Finishing third in both the Northern Open at Skibo Castle and the Gleneagles Scottish championship provided the platform for his first capture of the Order of Merit title.
“The Northern Open’s long history – the golden days of John Panton and Eric Brown, etc – puts the tournament on a pedestal and I like playing in it. Combine that with the fact that Skibo Castle has become its home and I go into that week with a sense of excitement and expectation.
“The Carnegie course has become one of my favourites. You can shoot 66 – which I did in the last round in 2006 – or some days you can shoot a 76 which feels like a 66. That’s the mark of a very good course.
“I ‘lost’ the 2006 Northern Open by starting with a 73. That let the leaders get away from me. I shot 68-70-66 after that and came one short of being in the play-off between Jason McCreadie and Chris Doak.
“That 70, by the way, was played in a howling gale and I rated that almost as good an effort as the 66.”
INCREDIBLE GOLF
Hutcheon also had a 66 in his four rounds at the Gleneagles Scottish professional championship. That was in the second round, but that was the only time he broke 70 over the PGA Centenary course.

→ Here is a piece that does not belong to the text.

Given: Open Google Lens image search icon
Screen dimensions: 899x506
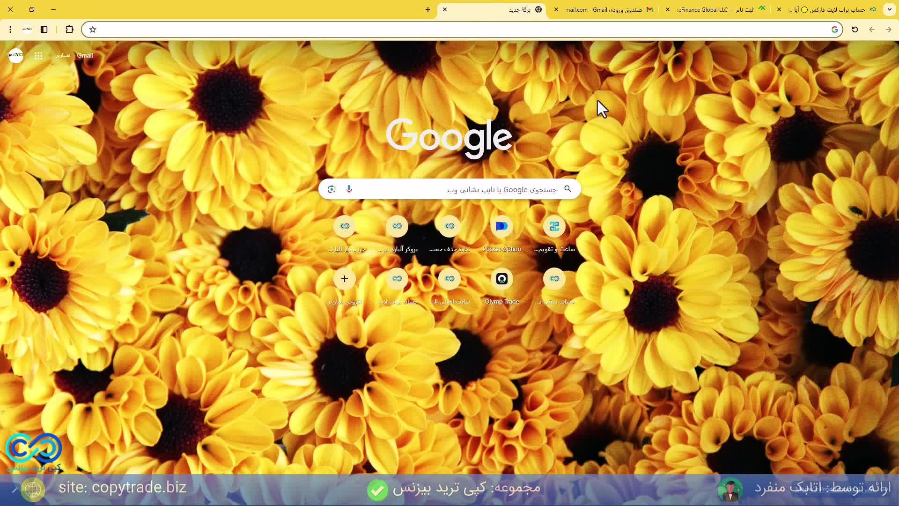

“I finished eight under par for the four rounds and thought I had played quite well. For Dean Robertson and Craig Lee to shoot 17 under par and tie was incredible golf.
“It was an an amazing last day to that tournament. I started 7-5-5, which put me three over par on the fourth tee – and then I had four birdies. I think it was battling on for a high finish that secured the Order of Merit title for me.”
So what was the best part of Greig’s game during 2006?
“I think was more consistent than I had been in some of my previous years. There was never a great peak or, fortunately, a big slump. I just kept a fairly good standard going most of the time.
“If you pressed me, I would say my putting was the most reliable part of my game. Over the years, I switched backwards and forward from cackhanded to orthodox putting – not to be recommended, I know, but some years, cackhanded putting works for me, and 2006 was one of them.”